When Jeff takes Lori to his ranch, she realizes that she didn't know the half of it. One of the big indicators of Jeff's psychological instability is a huge framed picture on one wall, depicting a younger Madeline, dressed in an evening gown with long black gloves, and Jeff as a child, with long pageboy-styled hair and a Little Lord Fauntleroy outfit. At one point Lori remarks that being dressed in so effeminate a fashion must have hurt Jeff's psyche at the very least, and meeting with Madeline-- who instantly considers Lori to be "trash"-- confirms that Madeline is a "smother-mother." I mentioned above that the viewer doesn't actually know if Jeff's father is alive or dead, though at one point Jeff talks about having seen his old man chase after "an Indian girl." He also characterizes his domineering mother as being both "man" and "woman," which also applies to Jeff himself.

To no viewer's surprise, Jeff is the strangler, venting his sexual confusion by killing showgirls in an unusual variety of ways. There had been various serial killers in American movies going back to the advent of sound films, but usually they all killed the same way. Jeff resembles the eighties slashers in that he doesn't just strangle. He kills one victim with drowning, another with electrocution, and two others by impalement. But in all cases, Jeff takes a trophy from each victim, cutting a hank of hair from their heads with a big scissors, while wearing (here's the "outre outfits" part) his mother's long black evening gloves. Director William Collins even juxtaposes a shot of Jeff looking at one destined victim's long black hair with his memory of his feminized image in the wall-painting. In fact, if I am right that Jeff made one final attempt at normalcy by marrying Lori, marriage does nothing to settle his uneasy mind, and the rest of the film alternates between Jeff's killings, Lori sitting around fretting at the ranch, and several shots at a wild party that furnishes most of the film's gratuitous nudity. 

There's also a gratuitous suggestion that Jeff may also have sought his lost masculinity in a gay encounter, for Lori tracks him down to a gay bar. But Jeff isn't an advertisement for Healthy Homosexuality, and he beats down a male acquaintance who may have been a previous hookup. Clearly Jeff's main thing is that of scalping women of their long hair as displaced revenge against his mother, while at the same time confirming Mother's power by wearing her gloves. In the hurry-up-and-finish ending, Jeff completely loses his marbles and begins to strangle Madeline-- I think with one of her own gloves. Then he's kayoed by a ranch-hand, and the film ends before there's even a word said about turning Jeff over to the authorities.

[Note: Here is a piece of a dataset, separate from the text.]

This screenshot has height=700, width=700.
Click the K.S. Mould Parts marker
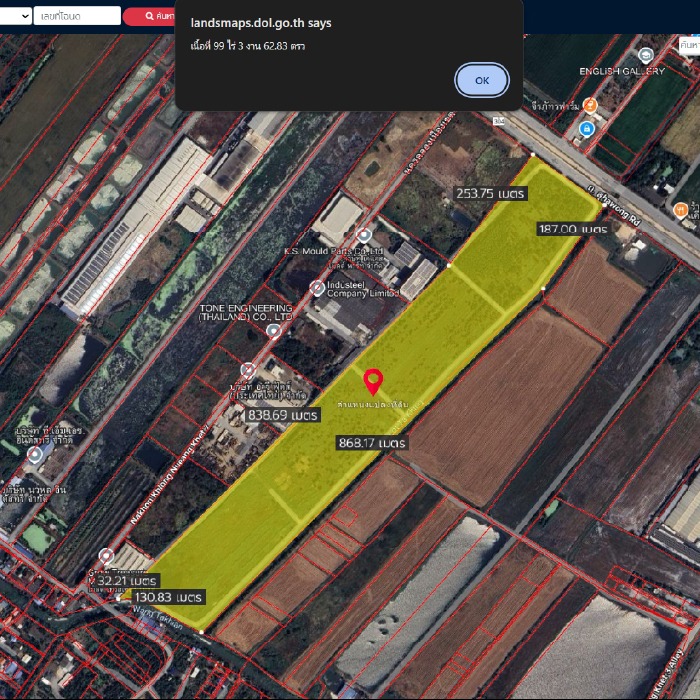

STRANGLER is an anomaly for a grindhouse film. It resembles the majority of films in that category in that there are no big names in the cast, and the director made no other films on record. But usually, most grindhouse personnel barely worked except within that limited sphere. Oliver Drake, in contrast, had worked on many low-budget films from the late 1920s through the 1950s, writing and directing a few dozen B-westerns. (Reportedly he met his wife June on the set of one such western, and she collaborated with him on other scripts, albeit without credit.) Drake dabbled with other genres-- comedy, mystery, and even an adventure-serial (UNDERSEA KINGDOM). But STRANGLER doesn't resemble anything else in Drake's repertoire. Without further info, I would guess that he just stumbled into an opportunity to script a grindhouse film, finished the task and went back to writing TV-westerns. 

So some thought went into the script for STRANGLER, unlike the vast majority of grindhouse movies. Drake's portrait of a feminized serial killer lacks any subtlety, but it's not any worse than the majority of psycho-films in the sixties. At most, the film might be faulted for not being as delirious as the wildest exploitation-films of the decade, such as the best works of Russ Meyer and Michael Findlay. But STRANGLER is still strange enough to be worth a look.